Ces derniers plaident ainsi pour l'extension du mandat du Parquet européen à tous les types de violations des mesures restrictives de l'UE, estimant que cela pourrait contribuer à « améliorer de manière significative » les poursuites pénales et l'application effective des sanctions pénales. Les eurodéputés soulignent en outre l'efficacité du Parquet européen depuis son entrée en fonction, le 1er juin 2021 (EUROPE 12731/2), dans son intervention contre les infractions portant atteinte aux intérêts financiers de l'UE - dont font partie les violations des sanctions de l’UE - et auxquelles se limite son mandat.
L’élargissement de ses compétences permettrait d’en faire l’autorité dirigeant les enquêtes sur ces violations et les poursuivant devant les juridictions des vingt-deux États membres qui le reconnaissent. Ces nouvelles compétences viendraient combler, selon les eurodéputés, un défaut de cohérence dans l'application des mesures restrictives mises en place à la suite de l'invasion de l'Ukraine par la Russie.
Et pour cause ; d’après le texte explicatif rédigé par le président de la commission LIBE, Juan Fernando Lopez Aguilar (S&D, espagnol), « très peu de contrevenants aux mesures restrictives de l'Union sont effectivement tenus de rendre des comptes ». Ceci, en raison de « l'insuffisance des priorités accordées aux enquêtes et aux poursuites dans de nombreux États ».

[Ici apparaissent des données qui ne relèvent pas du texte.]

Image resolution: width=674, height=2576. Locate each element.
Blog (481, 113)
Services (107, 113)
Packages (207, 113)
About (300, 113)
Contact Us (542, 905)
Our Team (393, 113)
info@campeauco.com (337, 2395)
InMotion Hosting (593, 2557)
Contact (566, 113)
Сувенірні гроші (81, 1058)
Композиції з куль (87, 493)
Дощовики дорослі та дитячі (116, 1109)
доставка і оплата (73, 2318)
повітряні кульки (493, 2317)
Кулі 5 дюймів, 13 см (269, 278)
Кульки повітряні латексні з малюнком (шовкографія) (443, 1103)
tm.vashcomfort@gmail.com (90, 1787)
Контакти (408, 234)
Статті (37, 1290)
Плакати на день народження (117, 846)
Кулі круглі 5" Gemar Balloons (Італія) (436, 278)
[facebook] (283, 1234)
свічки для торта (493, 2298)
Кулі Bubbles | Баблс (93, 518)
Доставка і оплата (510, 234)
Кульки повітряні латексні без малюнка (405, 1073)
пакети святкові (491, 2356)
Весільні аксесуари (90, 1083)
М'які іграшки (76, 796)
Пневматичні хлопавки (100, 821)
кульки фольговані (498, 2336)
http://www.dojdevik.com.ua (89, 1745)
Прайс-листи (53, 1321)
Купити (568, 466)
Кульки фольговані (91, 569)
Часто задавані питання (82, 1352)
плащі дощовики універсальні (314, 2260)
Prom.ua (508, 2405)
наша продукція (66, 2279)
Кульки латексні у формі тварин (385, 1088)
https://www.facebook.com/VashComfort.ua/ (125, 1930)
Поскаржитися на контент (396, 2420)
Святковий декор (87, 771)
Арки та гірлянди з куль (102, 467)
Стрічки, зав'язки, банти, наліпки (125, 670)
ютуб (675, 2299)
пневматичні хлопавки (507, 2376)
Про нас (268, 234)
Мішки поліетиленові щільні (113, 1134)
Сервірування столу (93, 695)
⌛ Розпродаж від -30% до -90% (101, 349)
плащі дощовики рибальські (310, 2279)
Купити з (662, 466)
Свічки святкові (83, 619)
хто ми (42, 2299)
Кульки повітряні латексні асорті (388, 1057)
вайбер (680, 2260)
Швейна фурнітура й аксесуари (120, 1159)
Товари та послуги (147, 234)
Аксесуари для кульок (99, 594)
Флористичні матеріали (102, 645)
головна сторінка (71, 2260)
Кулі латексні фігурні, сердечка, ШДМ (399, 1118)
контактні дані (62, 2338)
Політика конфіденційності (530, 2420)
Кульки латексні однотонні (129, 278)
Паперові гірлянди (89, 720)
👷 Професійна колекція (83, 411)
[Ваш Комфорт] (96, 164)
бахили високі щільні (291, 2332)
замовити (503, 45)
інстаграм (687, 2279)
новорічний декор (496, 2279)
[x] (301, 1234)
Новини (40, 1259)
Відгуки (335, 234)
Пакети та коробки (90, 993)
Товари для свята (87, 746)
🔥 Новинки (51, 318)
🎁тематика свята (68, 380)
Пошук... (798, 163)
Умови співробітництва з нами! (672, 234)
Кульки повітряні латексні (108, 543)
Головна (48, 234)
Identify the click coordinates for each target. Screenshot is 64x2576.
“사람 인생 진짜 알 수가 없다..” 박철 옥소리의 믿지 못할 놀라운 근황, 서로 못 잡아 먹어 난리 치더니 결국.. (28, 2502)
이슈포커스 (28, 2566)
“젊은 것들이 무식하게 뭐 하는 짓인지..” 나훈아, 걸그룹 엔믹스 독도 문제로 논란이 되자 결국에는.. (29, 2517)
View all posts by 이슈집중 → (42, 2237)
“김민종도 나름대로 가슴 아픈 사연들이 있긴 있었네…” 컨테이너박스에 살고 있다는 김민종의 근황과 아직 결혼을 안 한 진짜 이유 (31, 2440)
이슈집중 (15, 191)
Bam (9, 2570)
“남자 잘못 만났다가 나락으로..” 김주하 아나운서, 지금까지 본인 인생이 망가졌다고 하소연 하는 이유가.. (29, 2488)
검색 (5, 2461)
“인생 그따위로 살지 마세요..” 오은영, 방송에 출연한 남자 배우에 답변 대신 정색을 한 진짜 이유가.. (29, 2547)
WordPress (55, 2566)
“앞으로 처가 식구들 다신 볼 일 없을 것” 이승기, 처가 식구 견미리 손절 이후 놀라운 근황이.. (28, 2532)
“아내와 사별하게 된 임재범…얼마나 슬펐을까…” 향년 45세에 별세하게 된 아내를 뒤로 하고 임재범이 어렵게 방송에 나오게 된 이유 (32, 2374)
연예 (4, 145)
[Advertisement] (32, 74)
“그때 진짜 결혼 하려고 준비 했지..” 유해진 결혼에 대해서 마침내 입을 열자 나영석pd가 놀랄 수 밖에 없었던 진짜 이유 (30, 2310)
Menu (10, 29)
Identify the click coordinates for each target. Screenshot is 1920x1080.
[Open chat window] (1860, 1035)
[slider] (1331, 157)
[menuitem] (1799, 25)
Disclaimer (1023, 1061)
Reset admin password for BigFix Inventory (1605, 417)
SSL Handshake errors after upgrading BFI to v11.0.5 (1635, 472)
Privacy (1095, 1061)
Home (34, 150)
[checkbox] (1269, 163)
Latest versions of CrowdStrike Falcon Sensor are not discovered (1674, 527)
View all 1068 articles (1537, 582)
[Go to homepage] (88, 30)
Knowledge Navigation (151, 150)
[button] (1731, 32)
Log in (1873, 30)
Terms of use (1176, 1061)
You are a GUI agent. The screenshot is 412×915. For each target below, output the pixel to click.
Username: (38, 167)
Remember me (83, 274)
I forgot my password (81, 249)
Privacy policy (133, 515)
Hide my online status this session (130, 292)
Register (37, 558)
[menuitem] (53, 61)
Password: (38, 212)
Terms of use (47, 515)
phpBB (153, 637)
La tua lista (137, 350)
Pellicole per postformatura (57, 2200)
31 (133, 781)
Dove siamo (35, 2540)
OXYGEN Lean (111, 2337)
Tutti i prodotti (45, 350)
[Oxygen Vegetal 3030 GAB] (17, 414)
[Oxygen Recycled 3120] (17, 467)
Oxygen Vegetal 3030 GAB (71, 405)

Alors que l'extension des compétences du Parquet tendrait à renforcer l’efficacité de la répression des violations des sanctions de l’UE, elle favoriserait également une certaine unité dans la répression européenne. En outre, les eurodéputés rappellent que plusieurs États membres plaident actuellement en faveur de cette extension, mais que cela nécessite une décision unanime du Conseil de l'UE. Ils demandent donc à ce dernier, ainsi qu'à la Commission, s'ils soutiennent cette initiative et quelles mesures ils consentent à mettre en place en ce sens.